In relation to the Japanese context, I couldn’t agree more when you wrote;
“It is not about guiding students to elaborate possible selves but rather to give ideas of what the students should become.”
There may be a tension amongst educators about the nature and scope of possible selves where that tension is not matched by learners themselves. Whenever teachers learn more about underlying theory, the impulse is to change teaching suddenly and radically to incorporate that learning. However, change may be detrimental if it is not integrated into an existing, stable methodology. I’ll propose a short case that presenting relatively fixed, pre-established future identities to students can be effective. Perhaps this may resolve some of the educator-side tensions.
The problem seems to be that teachers (or the wider society) show a set of normative possible selves from which students should select. This selection places boundaries on individual choice, limits deep involvement with the consideration of the future self and serves to stabilise society rather than work towards social transformation. Educators may view this problematically, but from the students’ perspective and theoretically, there may be no problem at all.
Society is forever changing. Latour (1990) demonstrates how individuals are shaped by objects in their environment in a dialectic interaction of affordance, recognition and adaptation. In other words, humans initially understand the purpose of objects in the environment, then realise what other uses objects may have and finally change the way they deal with the object. Latour’s beautiful example of hotel room keys shows how this process can be at the non-conscious level. The point here is that technology, communications, other modern tools and expectations will most likely change the constituents of any fixed future self an educator envisages for a student. From these sets, new possible identities gradually evolve and cannot be predicted. In a similar way, Lave and Wenger’s (1991) situated learning tell us that what is learnt may not be what is spoken about as learners pick up (again often at the non-conscious level) attributes of possible selves from their environment.
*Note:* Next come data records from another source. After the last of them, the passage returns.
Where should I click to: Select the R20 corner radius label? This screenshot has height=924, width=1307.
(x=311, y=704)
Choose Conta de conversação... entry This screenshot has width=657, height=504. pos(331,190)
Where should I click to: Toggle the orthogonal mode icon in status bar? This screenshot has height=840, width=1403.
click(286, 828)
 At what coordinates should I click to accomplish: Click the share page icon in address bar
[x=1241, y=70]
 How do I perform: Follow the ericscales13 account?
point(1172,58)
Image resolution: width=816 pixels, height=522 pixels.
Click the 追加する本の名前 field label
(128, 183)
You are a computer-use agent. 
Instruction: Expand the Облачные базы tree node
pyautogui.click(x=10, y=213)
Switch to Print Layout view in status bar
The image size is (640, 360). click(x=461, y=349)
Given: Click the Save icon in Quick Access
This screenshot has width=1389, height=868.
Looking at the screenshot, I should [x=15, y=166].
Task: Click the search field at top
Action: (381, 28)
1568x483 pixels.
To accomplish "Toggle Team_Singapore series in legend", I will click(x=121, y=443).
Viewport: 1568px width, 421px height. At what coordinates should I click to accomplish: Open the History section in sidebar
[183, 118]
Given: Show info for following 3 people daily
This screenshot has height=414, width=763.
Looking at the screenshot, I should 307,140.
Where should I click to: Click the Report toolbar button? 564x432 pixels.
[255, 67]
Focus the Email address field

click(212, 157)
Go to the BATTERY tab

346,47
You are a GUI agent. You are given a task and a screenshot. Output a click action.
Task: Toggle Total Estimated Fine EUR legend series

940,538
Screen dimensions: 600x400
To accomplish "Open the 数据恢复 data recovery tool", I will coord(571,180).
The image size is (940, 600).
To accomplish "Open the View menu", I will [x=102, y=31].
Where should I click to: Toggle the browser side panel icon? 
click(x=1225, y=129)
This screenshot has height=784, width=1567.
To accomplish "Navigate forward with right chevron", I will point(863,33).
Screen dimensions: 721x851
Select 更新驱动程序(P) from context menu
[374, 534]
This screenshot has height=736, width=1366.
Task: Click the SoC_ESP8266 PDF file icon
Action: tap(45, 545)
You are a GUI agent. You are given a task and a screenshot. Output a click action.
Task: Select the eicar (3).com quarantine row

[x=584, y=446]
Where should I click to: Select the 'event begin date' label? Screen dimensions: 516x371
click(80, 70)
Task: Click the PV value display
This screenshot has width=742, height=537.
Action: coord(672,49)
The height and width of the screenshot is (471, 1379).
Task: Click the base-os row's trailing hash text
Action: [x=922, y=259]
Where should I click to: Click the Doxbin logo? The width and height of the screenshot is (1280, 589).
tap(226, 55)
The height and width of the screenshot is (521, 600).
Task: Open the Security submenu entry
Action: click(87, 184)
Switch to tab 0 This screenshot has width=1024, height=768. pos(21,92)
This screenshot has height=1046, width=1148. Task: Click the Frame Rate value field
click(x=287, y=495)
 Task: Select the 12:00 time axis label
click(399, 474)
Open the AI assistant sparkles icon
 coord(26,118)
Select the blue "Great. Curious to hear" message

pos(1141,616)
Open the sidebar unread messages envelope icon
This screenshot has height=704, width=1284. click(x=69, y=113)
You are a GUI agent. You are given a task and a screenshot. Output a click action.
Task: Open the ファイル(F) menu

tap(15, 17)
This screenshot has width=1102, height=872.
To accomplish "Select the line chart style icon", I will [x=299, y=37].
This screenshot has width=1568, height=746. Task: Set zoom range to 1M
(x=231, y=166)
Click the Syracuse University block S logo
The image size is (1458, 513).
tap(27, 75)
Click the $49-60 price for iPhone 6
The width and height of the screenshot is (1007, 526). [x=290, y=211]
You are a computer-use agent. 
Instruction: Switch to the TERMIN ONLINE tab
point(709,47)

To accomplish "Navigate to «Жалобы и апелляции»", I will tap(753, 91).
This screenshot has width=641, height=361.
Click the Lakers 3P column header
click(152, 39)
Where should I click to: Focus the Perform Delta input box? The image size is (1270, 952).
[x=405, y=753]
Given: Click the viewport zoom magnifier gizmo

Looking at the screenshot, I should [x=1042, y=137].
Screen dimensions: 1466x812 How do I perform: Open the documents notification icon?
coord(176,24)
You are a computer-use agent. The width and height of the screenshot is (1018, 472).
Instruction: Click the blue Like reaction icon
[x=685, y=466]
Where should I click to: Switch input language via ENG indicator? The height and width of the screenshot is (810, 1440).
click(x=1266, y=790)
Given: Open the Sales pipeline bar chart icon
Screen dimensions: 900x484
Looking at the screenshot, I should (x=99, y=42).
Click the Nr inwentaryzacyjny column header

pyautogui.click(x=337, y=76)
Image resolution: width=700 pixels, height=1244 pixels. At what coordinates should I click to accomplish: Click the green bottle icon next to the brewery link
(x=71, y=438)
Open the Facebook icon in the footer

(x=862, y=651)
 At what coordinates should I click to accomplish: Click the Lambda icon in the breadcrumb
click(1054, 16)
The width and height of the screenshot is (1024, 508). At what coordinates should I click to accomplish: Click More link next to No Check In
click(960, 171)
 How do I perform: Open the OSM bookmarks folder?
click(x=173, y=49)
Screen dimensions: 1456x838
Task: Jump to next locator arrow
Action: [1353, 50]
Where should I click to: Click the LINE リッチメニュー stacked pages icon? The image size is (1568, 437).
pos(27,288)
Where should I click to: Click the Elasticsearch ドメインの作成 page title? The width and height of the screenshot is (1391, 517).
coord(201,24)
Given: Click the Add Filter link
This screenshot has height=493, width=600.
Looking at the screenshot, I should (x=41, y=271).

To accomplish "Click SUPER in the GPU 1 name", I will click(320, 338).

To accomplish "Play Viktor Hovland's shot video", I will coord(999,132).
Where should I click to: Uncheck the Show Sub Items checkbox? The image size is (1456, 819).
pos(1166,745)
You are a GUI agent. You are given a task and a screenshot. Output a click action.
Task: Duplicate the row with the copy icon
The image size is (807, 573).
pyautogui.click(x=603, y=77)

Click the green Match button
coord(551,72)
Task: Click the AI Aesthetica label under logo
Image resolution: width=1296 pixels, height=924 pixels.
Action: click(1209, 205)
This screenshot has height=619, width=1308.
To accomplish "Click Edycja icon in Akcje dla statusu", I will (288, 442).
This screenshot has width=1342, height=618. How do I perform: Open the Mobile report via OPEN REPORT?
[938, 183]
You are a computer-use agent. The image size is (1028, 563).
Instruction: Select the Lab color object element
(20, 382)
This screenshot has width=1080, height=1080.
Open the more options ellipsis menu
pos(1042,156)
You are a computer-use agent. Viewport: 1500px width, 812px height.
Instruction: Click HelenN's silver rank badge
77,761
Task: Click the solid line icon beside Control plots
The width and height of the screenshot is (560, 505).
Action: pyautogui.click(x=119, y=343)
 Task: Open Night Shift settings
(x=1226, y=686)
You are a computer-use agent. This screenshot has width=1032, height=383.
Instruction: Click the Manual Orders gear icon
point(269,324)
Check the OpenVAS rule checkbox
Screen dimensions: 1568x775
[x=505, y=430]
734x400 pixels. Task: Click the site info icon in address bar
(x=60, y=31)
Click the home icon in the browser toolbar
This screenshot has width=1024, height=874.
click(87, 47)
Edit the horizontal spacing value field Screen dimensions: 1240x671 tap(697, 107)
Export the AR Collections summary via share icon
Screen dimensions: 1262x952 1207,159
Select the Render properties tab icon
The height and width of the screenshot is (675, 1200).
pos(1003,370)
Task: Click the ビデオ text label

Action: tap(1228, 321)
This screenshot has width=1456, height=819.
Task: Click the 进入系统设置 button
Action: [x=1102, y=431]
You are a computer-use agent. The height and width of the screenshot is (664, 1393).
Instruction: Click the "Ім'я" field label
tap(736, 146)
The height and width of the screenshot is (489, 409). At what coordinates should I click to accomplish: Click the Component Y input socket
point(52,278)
Beaty, Gibbs, and Morgan (1997) identify 21 possible learner types, to which Atherton (2013) adds one more. Amongst these, a sizeable portion need models of becoming. The future is unknown: unpredictable even. Che sarà, sarà. What do you think?
Atherton, J. S. (2013). Deep and Surface learning. Retrieved August 22, 2015, from http://www.learningandteaching.info/learning/deepsurf.htm
Beaty, L., Gibbs, G., & Morgan, A. (1997). Learning orientations and study contracts. In F. Marton, D. Hounsell, & N. Entwistle (Eds.), The experience of learning (pp. 72–86). Edinburgh: Scottish Academic Press.
Latour, B. (1990). Technology is society made durable. Sociological Review, 38(S1), 103–131.
Lave, J., & Wenger, E. (1991). Situated learning: Legitimate peripheral participation. Learning in doing (Vol. 95). Cambridge: Cambridge University Press.